In our digital age, let’s celebrate Wallace and Gromit—small lumps of plasticine with big, big hearts.
In their first feature-length outing, Wallace, the cheese-mad inventor in a green cardy, and his faithful dog Gromit (both voiced by Peter Sallis), are busy with their latest venture as humane pest controllers. They are charged with protecting the town’s prize vegetables from rabbit mischief ahead of the annual Giant Vegetable Competition (Gromit himself has a prodigious marrow in the works). However, part of Wallace’s madcap solution—brainwashing the captured rabbits so that they no longer like vegetables—backfires, and he unintentionally creates the Were-Rabbit, a rampaging flop-eared beast with a terrible thirst for carrot juice.
A risk of the full-length film is that the two heroes—one of whom doesn’t speak—can’t always hold centerstage. But Nick Park crosses the gulf between the small and big screens with a raft of terrific characters, from the slimy, egocentric and nasty Quartermaine (Ralph Fiennes, The Constant Gardener) and his snaggle-toothed gun-dog, to Lady Tottington (Helena Bonham-Carter, Corpse Bride), the aristocratic patron of the Vegetable Competition. In fact, everyone from the veg-fixated Yorkshire townsfolk to the precocious rabbits, contributes to the overall masterpiece. The only flaw, perhaps, is a loss of pace in the film’s slightly weird mid-section. But given that Wallace and Gromit were chased around the moon by a coin-operated oven in their first picture, the odd touch of weirdness is probably par for the course.
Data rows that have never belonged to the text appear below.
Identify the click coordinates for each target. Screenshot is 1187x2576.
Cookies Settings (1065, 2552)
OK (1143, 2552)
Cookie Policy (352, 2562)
While a few of The Curse’s puns and sight gags miss their marks, the vast majority score, and the script proves itself just as pliant as the characters. Spoofing a host of horror films from King Kong to Frankenstein and even Tremors, the movie is a cavalcade of quick-fire laughs, as Wallace and Gromit battle to save the Were-Rabbit from a grisly fate at the end of Quartermaine’s shotgun. There are simply too many moments to mention—but Gromit’s dogfight with Quartermaine’s gun-dog using merry-go-round planes, Wallace’s humane rabbit catcher and his library of cheese-related classics are among the picks.
Best of all is that Wallace and Gromit emerge from their dalliance with Hollywood, a far scarier beast than any Were-Rabbit, with their souls intact.